SW: What do you think the UK would look like if the majority of businesses made a legal commitment to the B Corp model and had ethics at the core of their business?
KH: What we’d have is a society and a business agenda which would completely intertwine to work to where they are mutually supporting which would be incredibly powerful.
In fact we’re currently running a project across the whole of Scotland called Scotland Can B which is asking companies anywhere there to go online take the B Corp assessment, after which we’ll work with them to see if they can lift their impact. The Scottish government has provided the support for us to do this, so you can take really specific issues within the workplace, or generic issues across the whole country and look at how businesses can help address these. It has real potential to demonstrate what a country could look like if you have this rolled out this approach towards impact and purpose with profit more broadly.

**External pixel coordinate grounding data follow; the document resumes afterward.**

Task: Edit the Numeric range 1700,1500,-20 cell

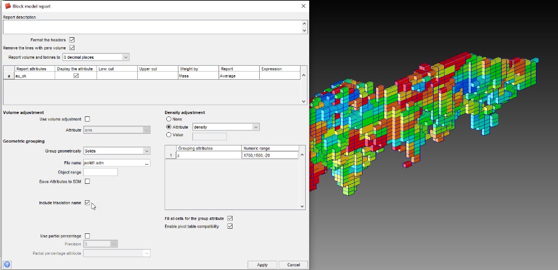Action: pyautogui.click(x=270, y=155)

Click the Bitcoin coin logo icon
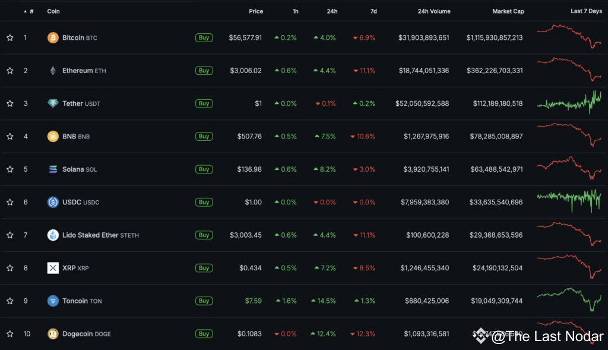tap(53, 37)
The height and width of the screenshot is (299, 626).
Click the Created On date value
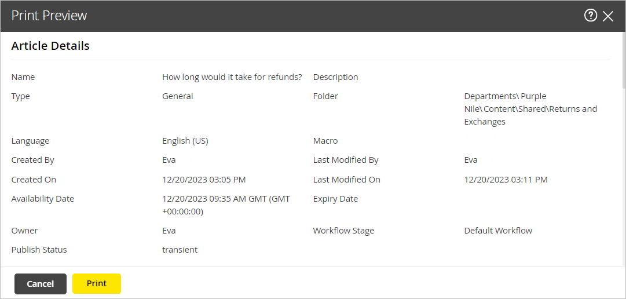tap(204, 180)
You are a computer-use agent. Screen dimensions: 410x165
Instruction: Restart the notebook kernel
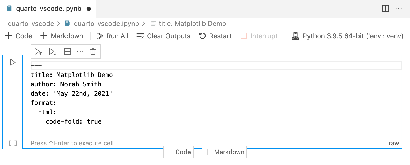(x=215, y=36)
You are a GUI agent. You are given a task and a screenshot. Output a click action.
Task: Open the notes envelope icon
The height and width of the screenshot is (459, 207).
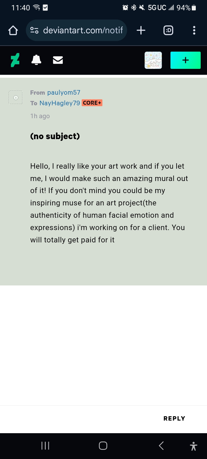(x=58, y=60)
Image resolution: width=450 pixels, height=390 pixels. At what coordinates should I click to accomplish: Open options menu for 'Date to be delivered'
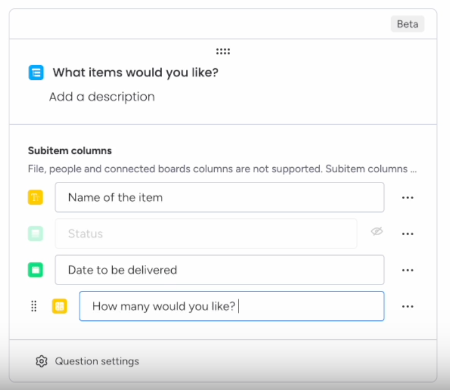pos(407,270)
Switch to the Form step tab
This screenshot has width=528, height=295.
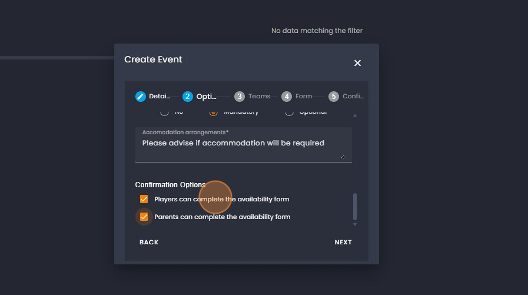303,97
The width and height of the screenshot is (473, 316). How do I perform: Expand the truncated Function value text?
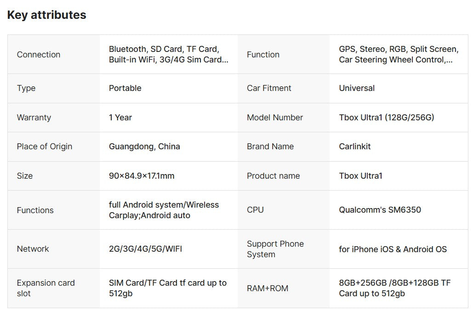(398, 55)
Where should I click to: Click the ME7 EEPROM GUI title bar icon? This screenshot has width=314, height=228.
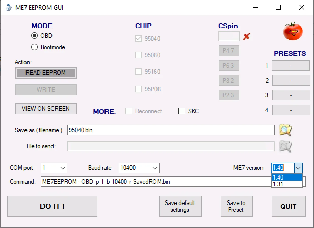9,7
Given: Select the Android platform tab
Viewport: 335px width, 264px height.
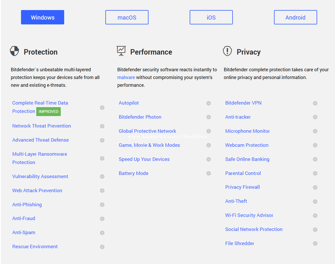Looking at the screenshot, I should (x=296, y=18).
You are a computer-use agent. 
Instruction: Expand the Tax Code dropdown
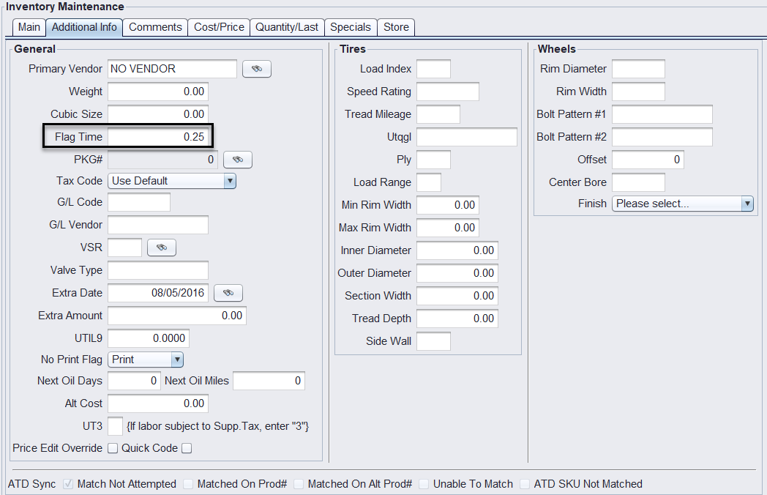[x=171, y=181]
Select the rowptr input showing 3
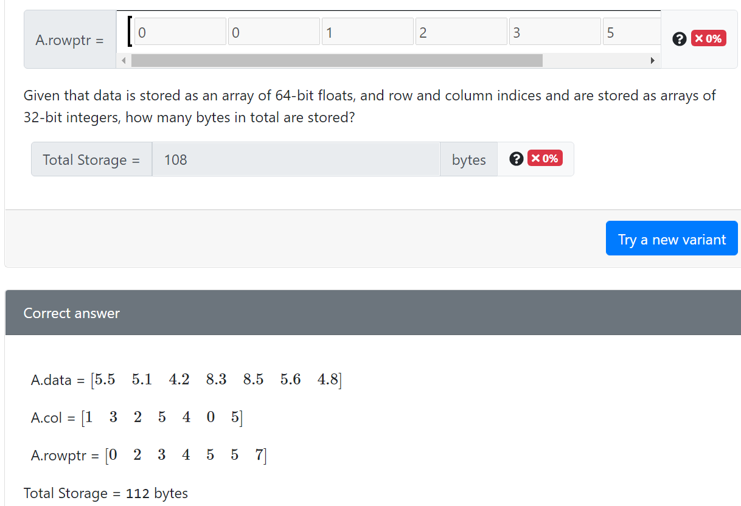 (554, 31)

#ScotlandCanB prepares the ground for its nationwide campaign for businesses to measure what matters. Thanks to @scotgov for its support, @delfizagarzazu Scotland Can B Project Manager and @ImpactReady Tim Hartley for the co-designed B Leadership programme @EdinburghNapier pic.twitter.com/jPPuj6XF2u
— BCorpUK (@BCorpUK) June 30, 2018
SW: Although the ethical movement is growing, there are still values out there that counter this. Silicon Valley’s ethos for example, has come under fire recently as ‘Build it first and ask for forgiveness later’. What are your thoughts on that and what do you think it should be instead?
KH: This sort of thing really fits with that ‘unicorn culture’ is a private company that grows at a rate of knots with a view to being bought out.
But there is another concept called the ‘zebra’ which is a much more blended nuanced creature which has all these different interests at stake but it has to be really conscious of itself at the start. Its real (unlike unicorns) and it is not focused on a single output (profit). It’s not looking to necessarily create some huge investment opportunity for a buy-out, but it’s looking for a real social opportunity that produces profits over the long term. These are the sort of Winnows and hopefully OLIOs of the future – these businesses that are focussed and geared in a totally different way.
So I think the days of the ‘build it first, ask for forgiveness later’ culture are really done. Businesses ultimately need a social license to operate or they are driven out.
When you think of businesses as an engine to do good and do well – it’s hugely powerful – but if you just focus on short term fast growth for a sale, you lose so much of the benefit it could generate.
SW: So investors looking for the future of tech should be aspiring to find the next zebra rather than unicorn then?
KH: Yes. It’s not as simple as we’d like of course, because these businesses must be financially sustainable too. But a lot of entrepreneurs, they like rubix cubes, they like complexity, they want to play in more than one dimension, balancing many factors simultaneously. And actually, the human ability to do that is strong – but they do need frameworks and support to do it.
It’s also important to note that approximately 87% of the entire business community in the UK is made up of small and medium size businesses. So although the bigger companies take up all the air time, have all the people and determine how investment markets flow, the majority of businesses are actually much more local, smaller and really manageable sizes where the potential to pivot quickly to ensure it is doing good and doing well is very strong.
In time the world will be full of zebras, you watch!